» Supplied data
*** Block opens ***

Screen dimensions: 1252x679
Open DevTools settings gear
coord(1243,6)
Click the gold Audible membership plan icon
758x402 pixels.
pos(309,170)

*** Block closes ***

» Work to complete
Extract all of the data shown above and repeat it verbatim.

» Output for this exercise
Screen dimensions: 1252x679
Open DevTools settings gear
coord(1243,6)
Click the gold Audible membership plan icon
758x402 pixels.
pos(309,170)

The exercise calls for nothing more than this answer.